▶ YOUR GOAL:
Starting at the line that contains "The image size is (609, 1568).", reproduce only the lines through the end of the data, exactly, including both the first and the last; skip the pictures.

[INPUT DATA — start]

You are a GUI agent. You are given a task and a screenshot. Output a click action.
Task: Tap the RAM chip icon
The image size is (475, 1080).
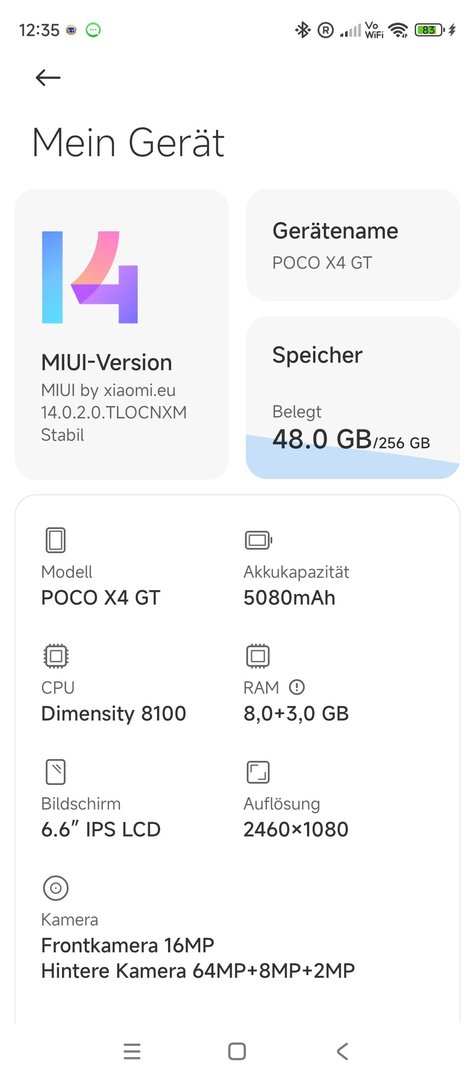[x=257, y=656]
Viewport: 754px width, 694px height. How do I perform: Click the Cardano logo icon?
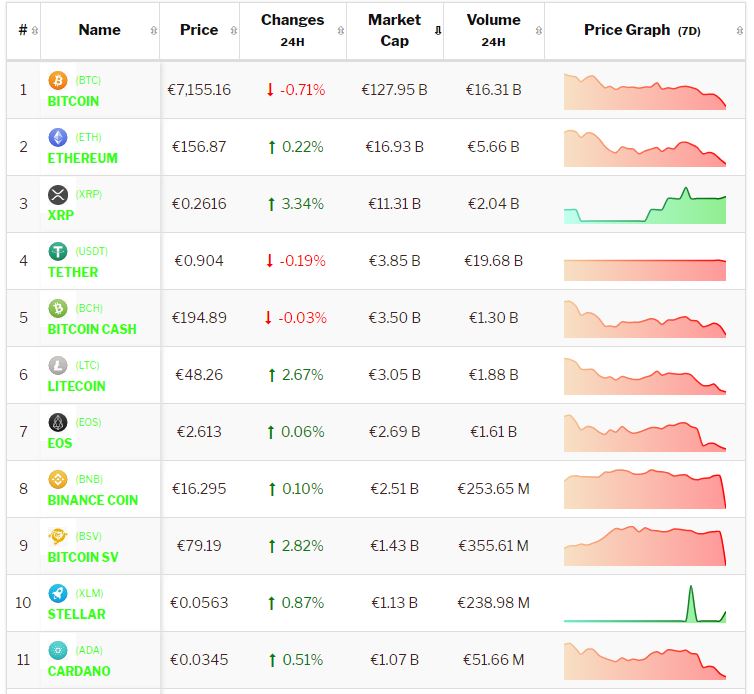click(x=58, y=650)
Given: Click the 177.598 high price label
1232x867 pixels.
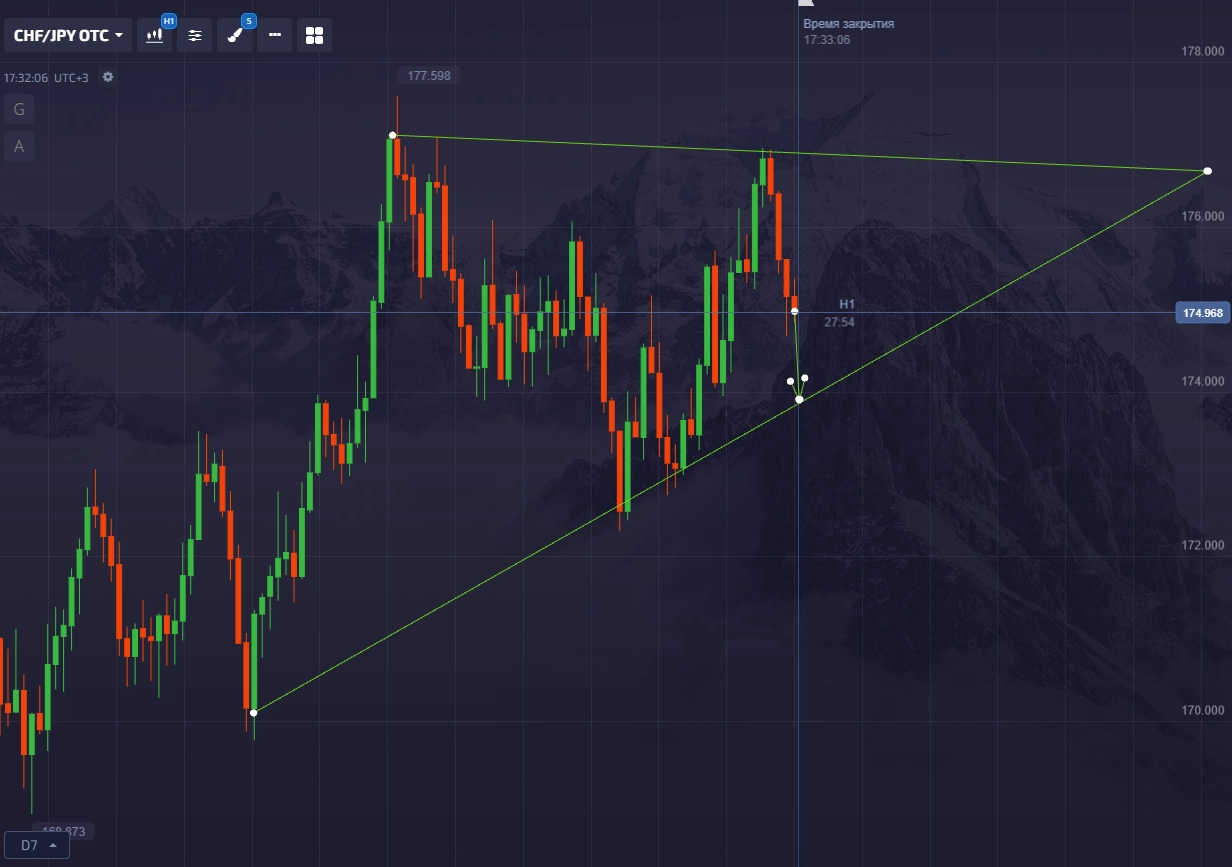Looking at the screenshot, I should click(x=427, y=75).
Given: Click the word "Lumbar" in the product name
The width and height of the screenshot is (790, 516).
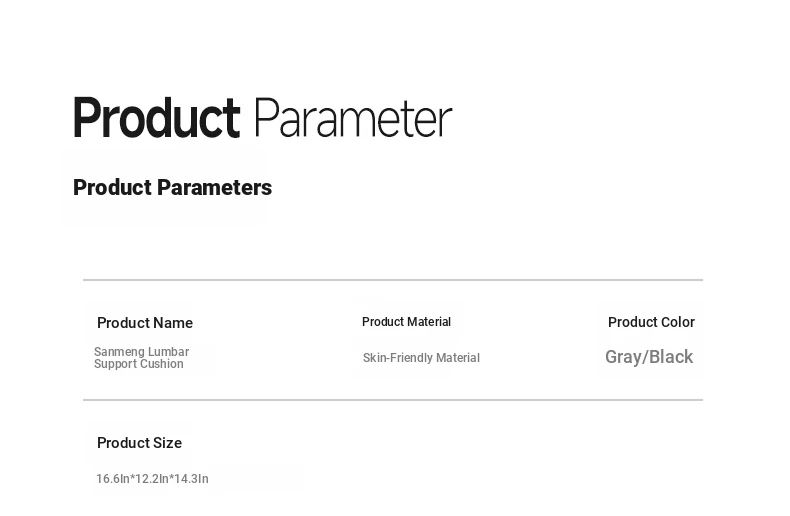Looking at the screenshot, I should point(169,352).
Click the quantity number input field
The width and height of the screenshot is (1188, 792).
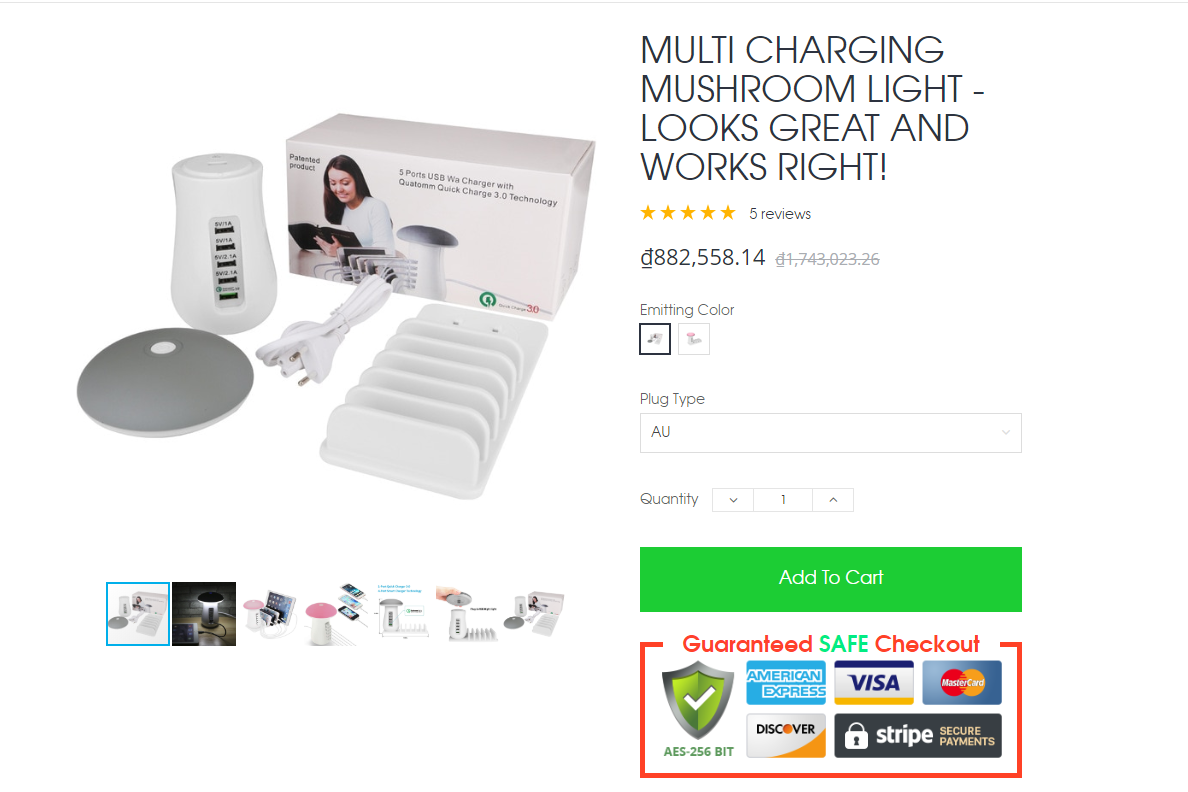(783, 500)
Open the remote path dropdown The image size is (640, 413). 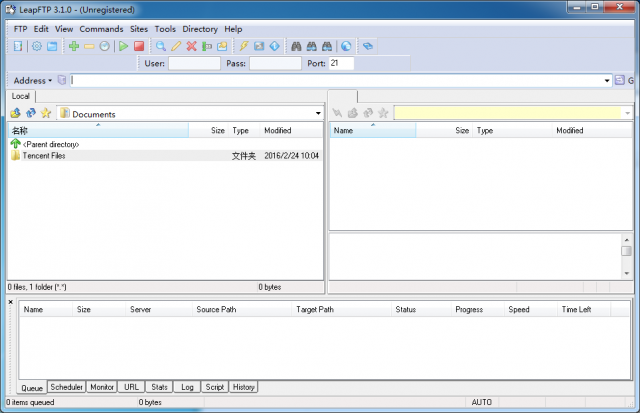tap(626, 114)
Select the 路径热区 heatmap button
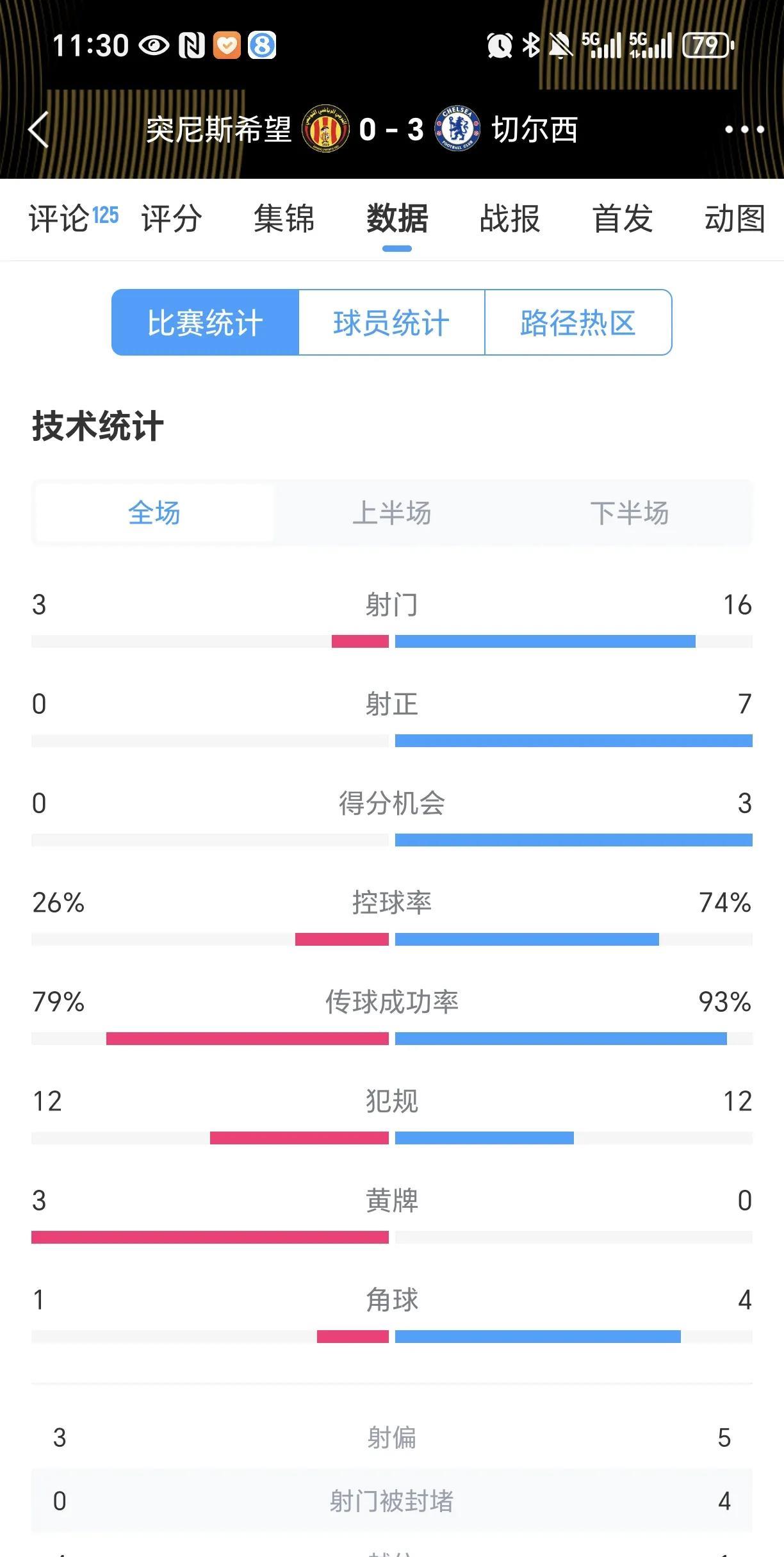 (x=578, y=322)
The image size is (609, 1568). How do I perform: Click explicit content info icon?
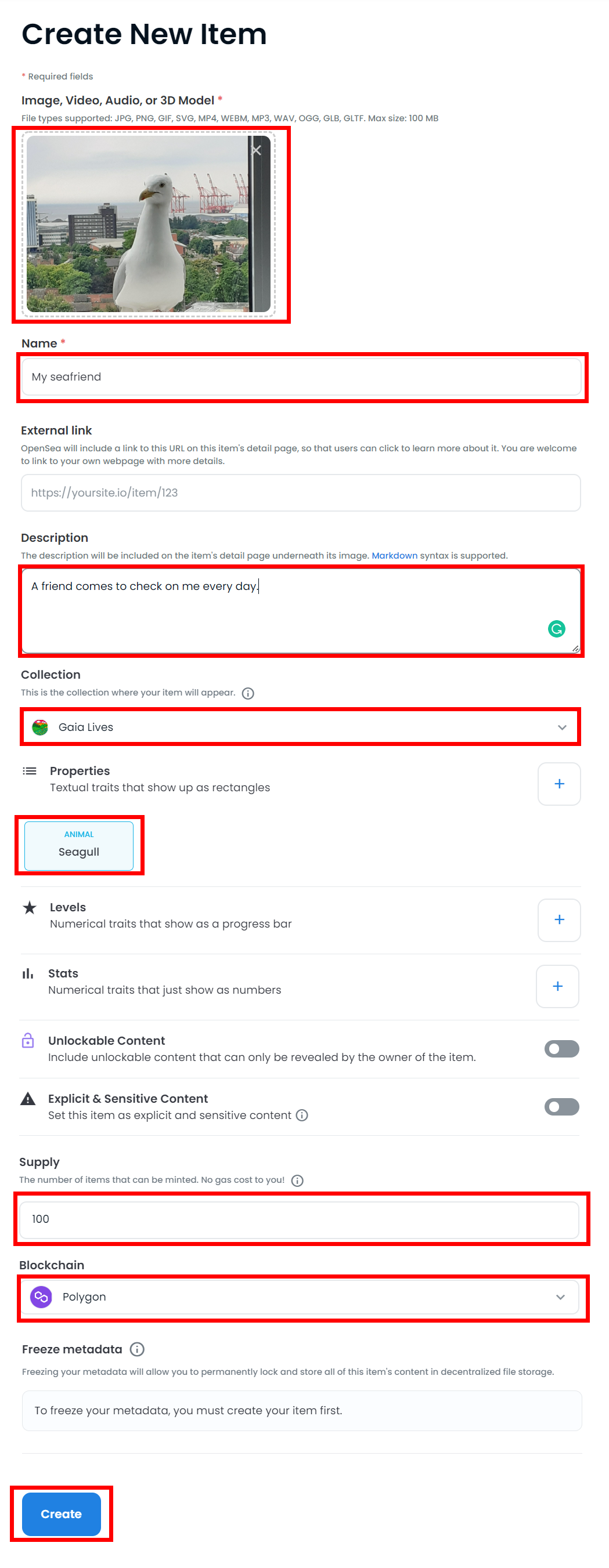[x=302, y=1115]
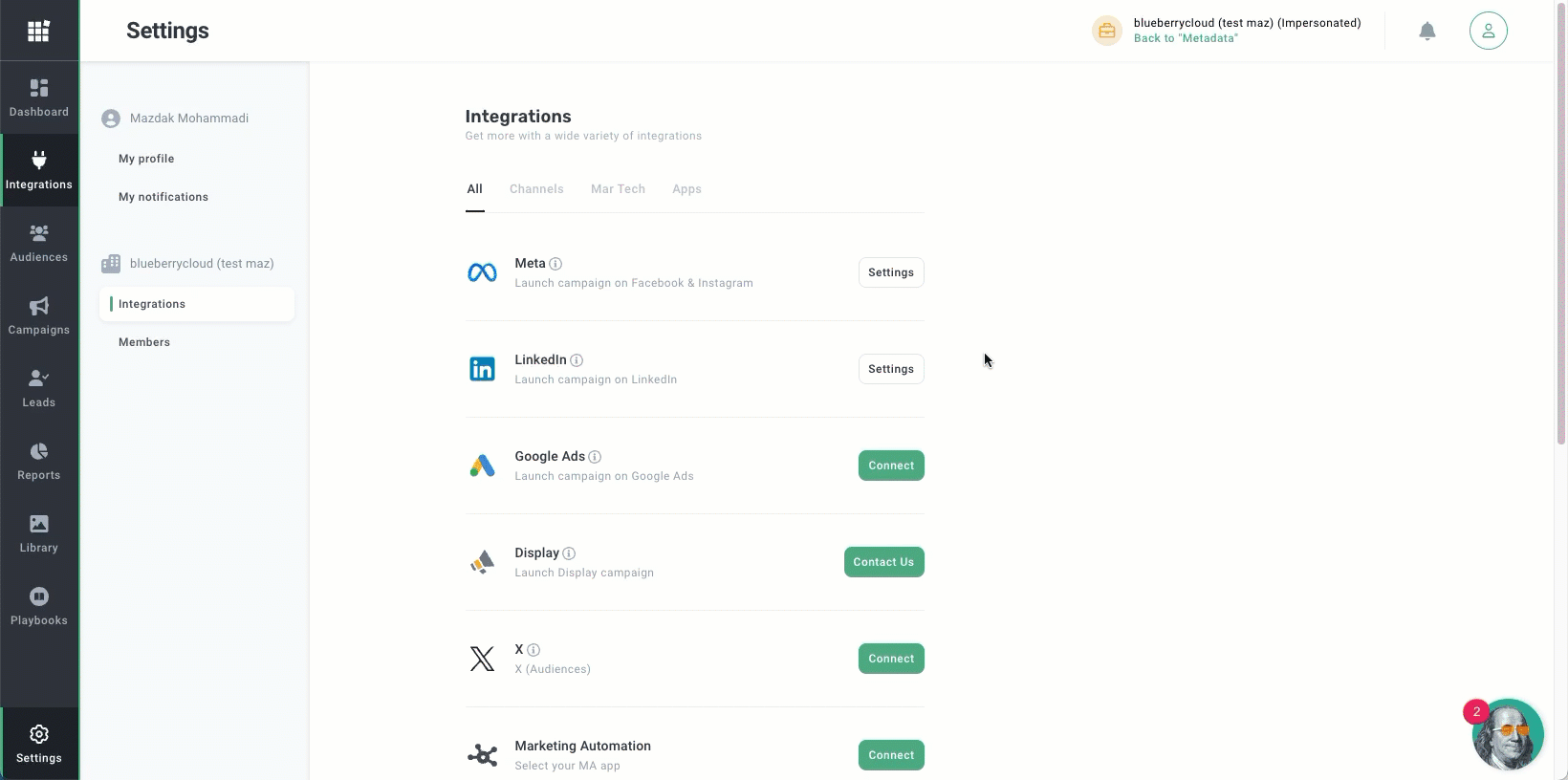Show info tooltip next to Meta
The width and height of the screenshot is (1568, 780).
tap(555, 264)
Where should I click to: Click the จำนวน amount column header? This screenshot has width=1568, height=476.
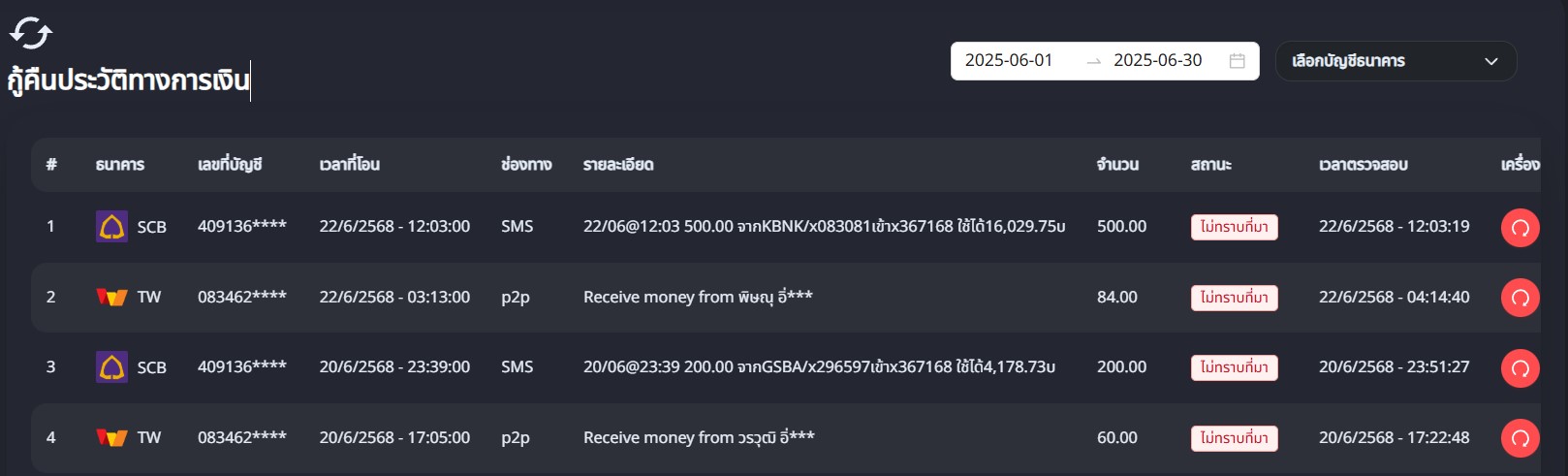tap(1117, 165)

[INPUT DATA — finish]

▶ FINISHED TASK:
The image size is (609, 1568). How do I perform: Click explicit content info icon?
[x=302, y=1115]
Show info tooltip next to Meta
The width and height of the screenshot is (1568, 780).
tap(555, 264)
Where should I click to: Click the จำนวน amount column header? This screenshot has width=1568, height=476.
tap(1117, 165)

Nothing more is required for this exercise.